Task item:
Starting at the line containing "Screen dimensions: 597x435" and ending at the line containing "Task: Go back using the browser back arrow", transcribe the listing below exactly. Keep both end lines, skip the pictures, and copy nothing else.

Input:

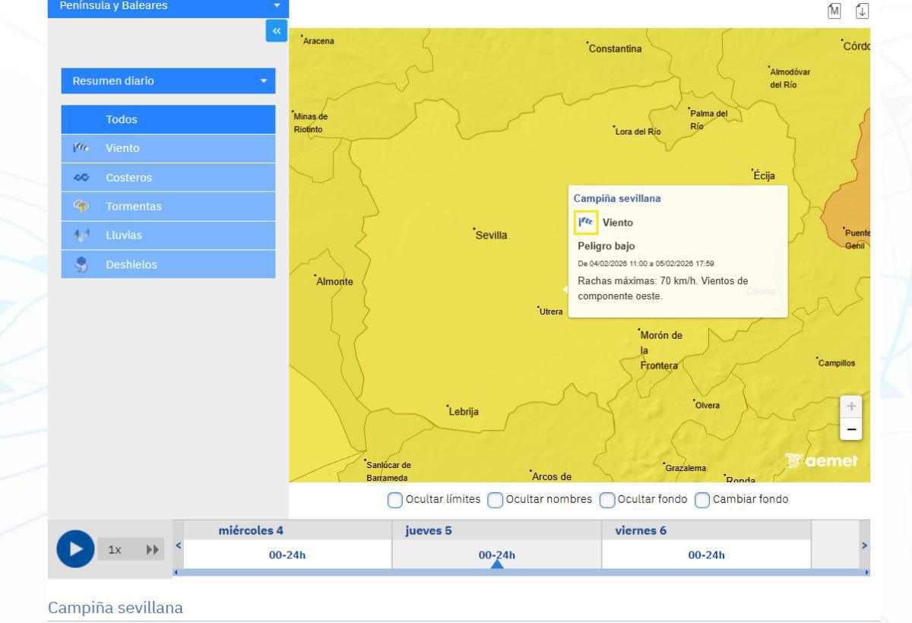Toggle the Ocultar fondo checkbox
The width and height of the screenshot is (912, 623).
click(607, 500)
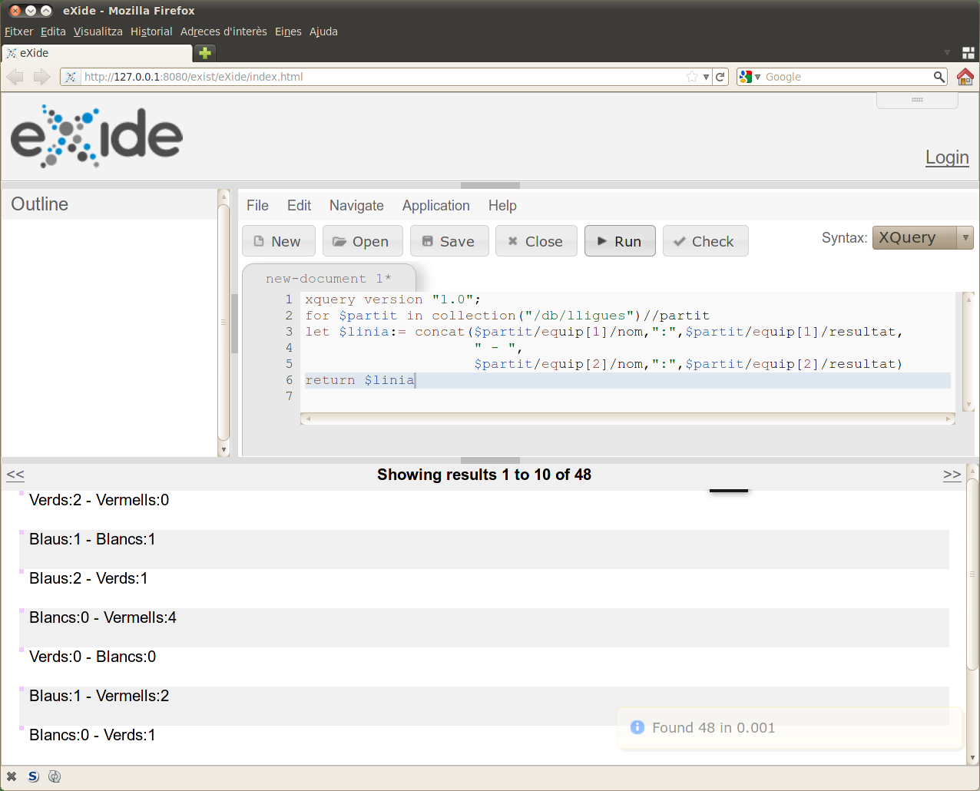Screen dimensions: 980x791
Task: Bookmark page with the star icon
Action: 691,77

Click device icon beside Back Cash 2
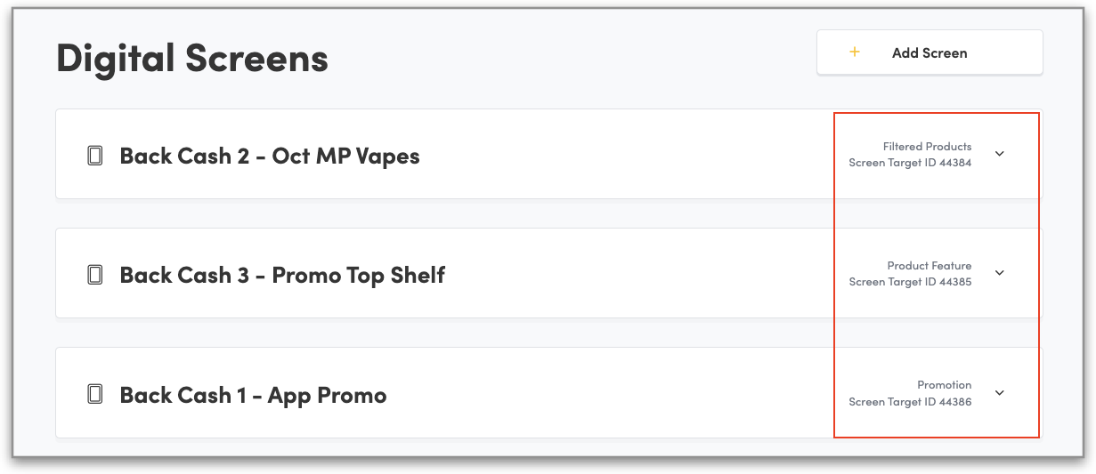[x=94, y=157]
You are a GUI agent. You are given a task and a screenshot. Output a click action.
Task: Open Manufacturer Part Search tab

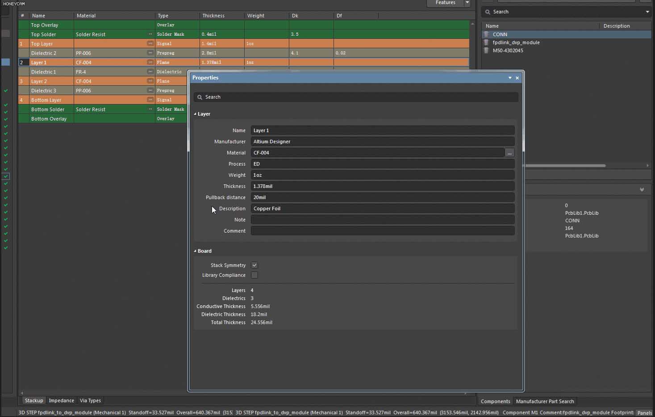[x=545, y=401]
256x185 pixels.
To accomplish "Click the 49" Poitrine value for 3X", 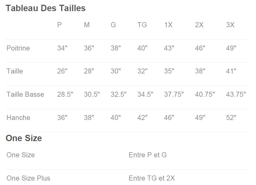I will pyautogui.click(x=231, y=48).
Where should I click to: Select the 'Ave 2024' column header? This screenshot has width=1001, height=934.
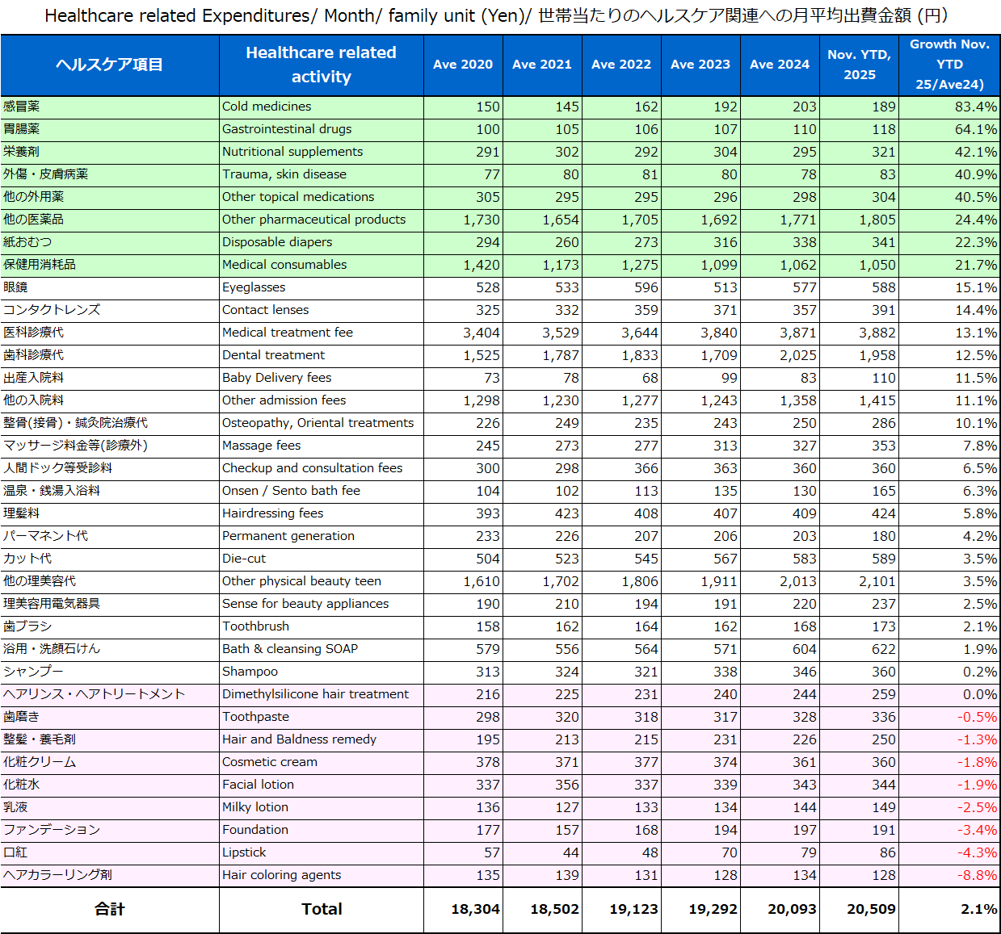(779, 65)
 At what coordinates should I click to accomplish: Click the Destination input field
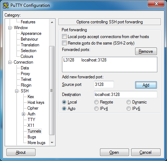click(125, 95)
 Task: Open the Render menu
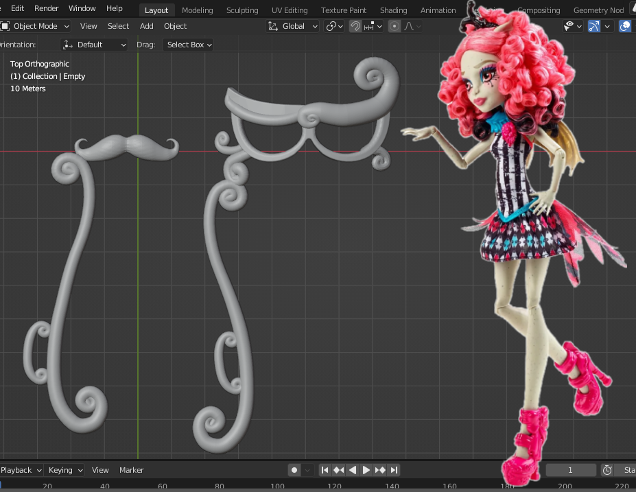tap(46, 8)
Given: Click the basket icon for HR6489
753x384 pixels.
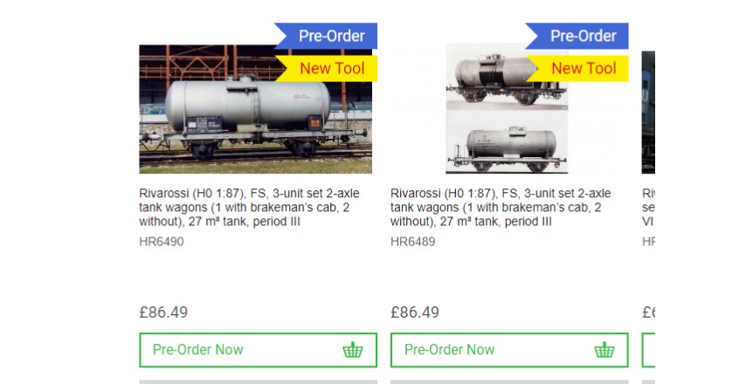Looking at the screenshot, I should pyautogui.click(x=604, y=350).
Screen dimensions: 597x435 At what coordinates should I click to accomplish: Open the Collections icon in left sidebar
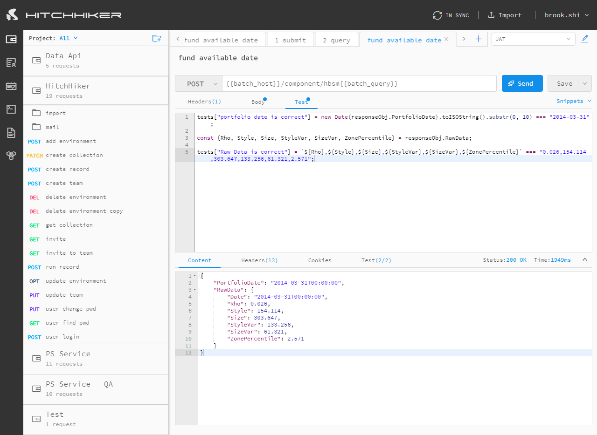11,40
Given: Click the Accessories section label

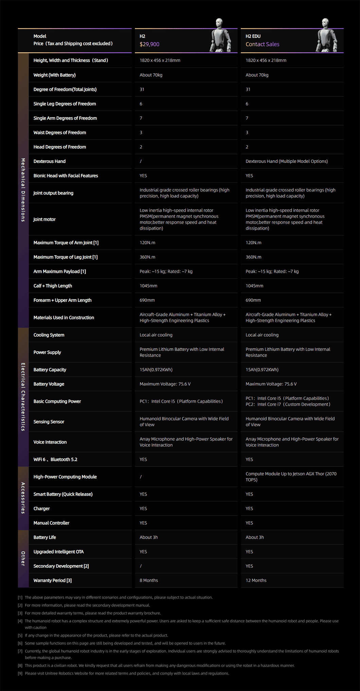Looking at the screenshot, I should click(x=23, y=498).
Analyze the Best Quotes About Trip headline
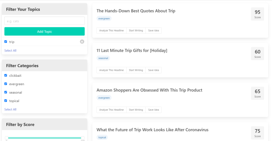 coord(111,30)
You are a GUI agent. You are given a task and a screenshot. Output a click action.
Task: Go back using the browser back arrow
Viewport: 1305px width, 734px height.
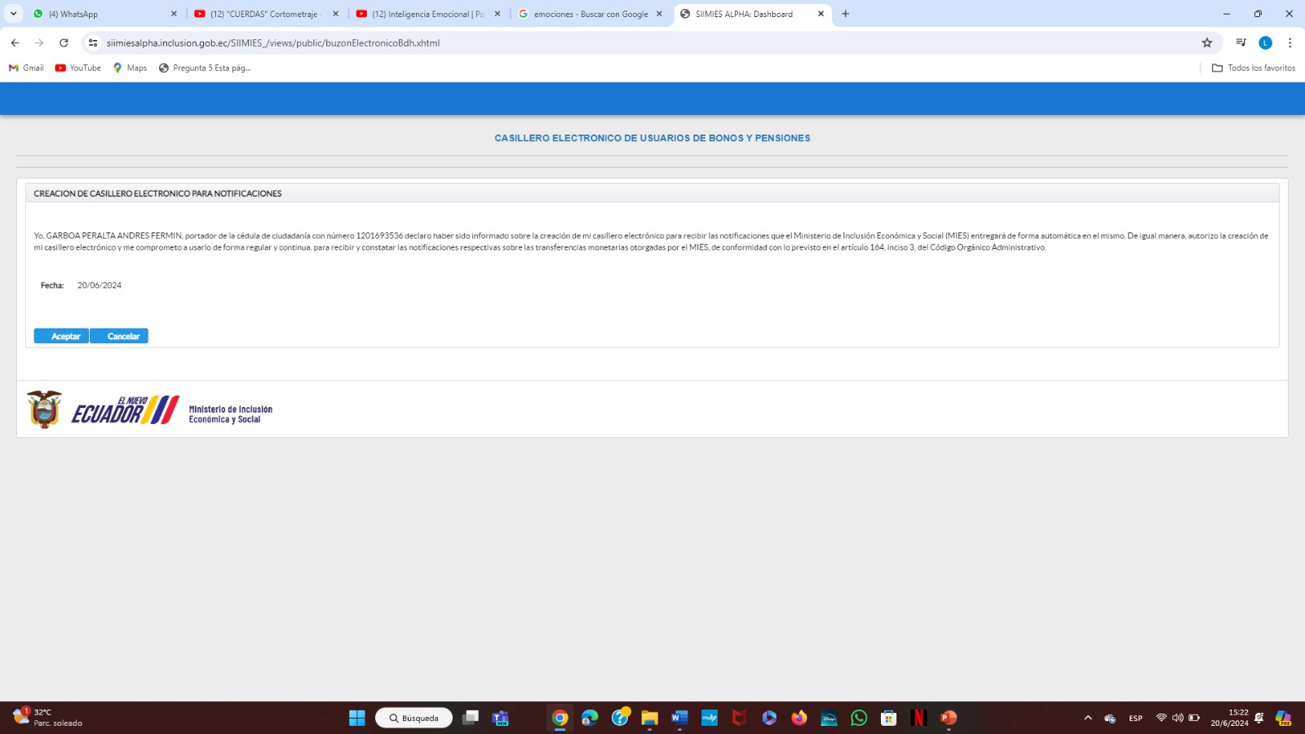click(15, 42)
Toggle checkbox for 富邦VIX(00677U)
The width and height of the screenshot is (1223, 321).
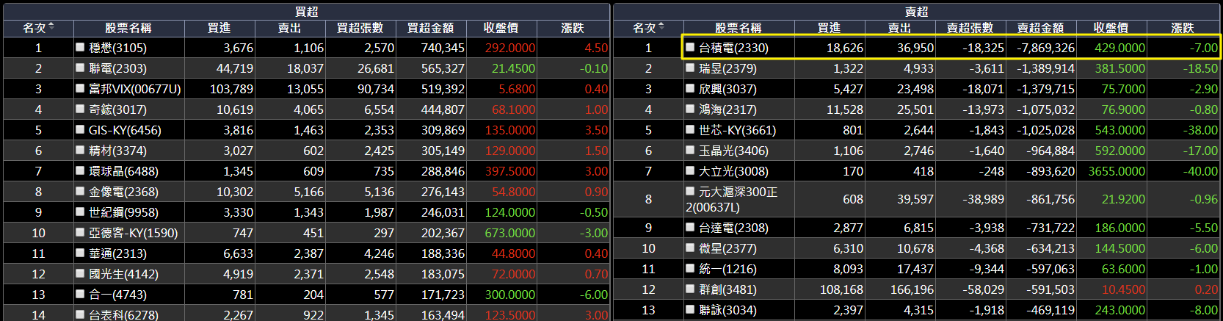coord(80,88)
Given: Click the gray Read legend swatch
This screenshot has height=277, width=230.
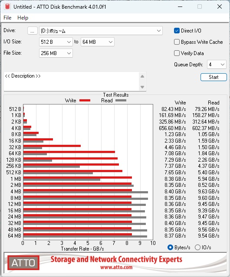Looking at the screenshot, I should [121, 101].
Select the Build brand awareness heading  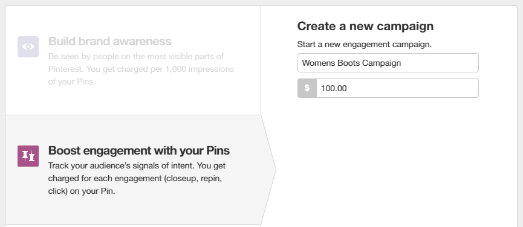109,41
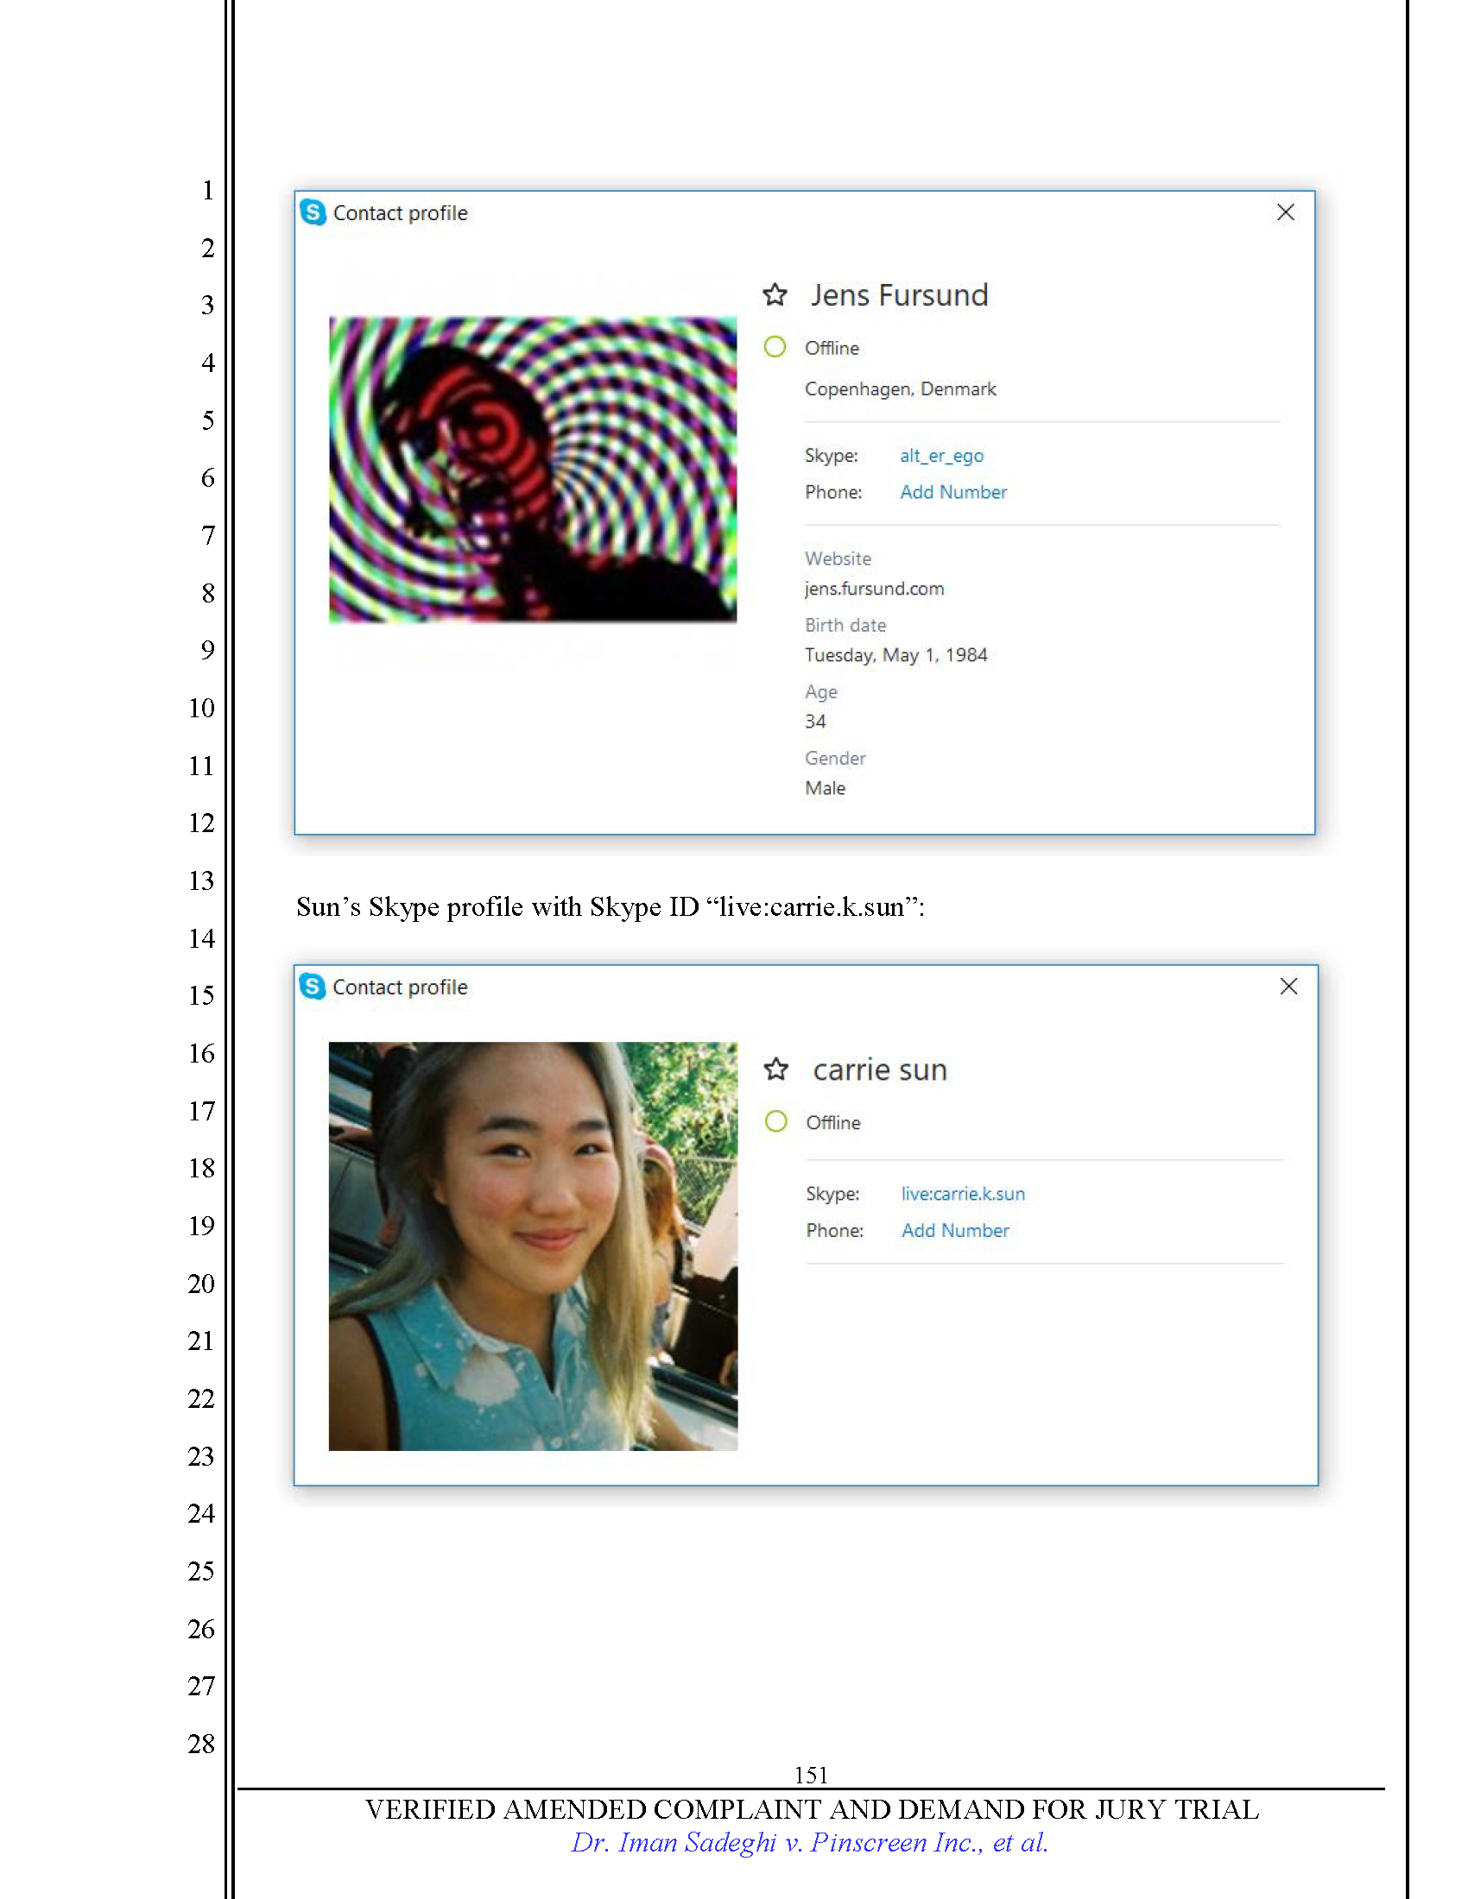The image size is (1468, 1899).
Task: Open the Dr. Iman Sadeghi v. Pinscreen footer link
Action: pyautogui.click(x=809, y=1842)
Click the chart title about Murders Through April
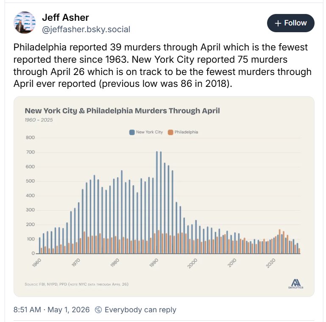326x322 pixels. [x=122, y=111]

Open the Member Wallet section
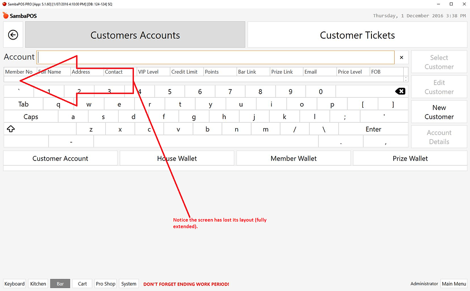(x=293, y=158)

Task solution:
Screen dimensions: 597x435 At what coordinates should I click to accomplish: Open the Collections icon in left sidebar
11,40
Given: Click the Accessories section label

Looking at the screenshot, I should click(x=23, y=498).
Analyze the Best Quotes About Trip headline
 coord(111,30)
You are a GUI agent. You are given a task and a screenshot. Output a click action.
Task: Go back using the browser back arrow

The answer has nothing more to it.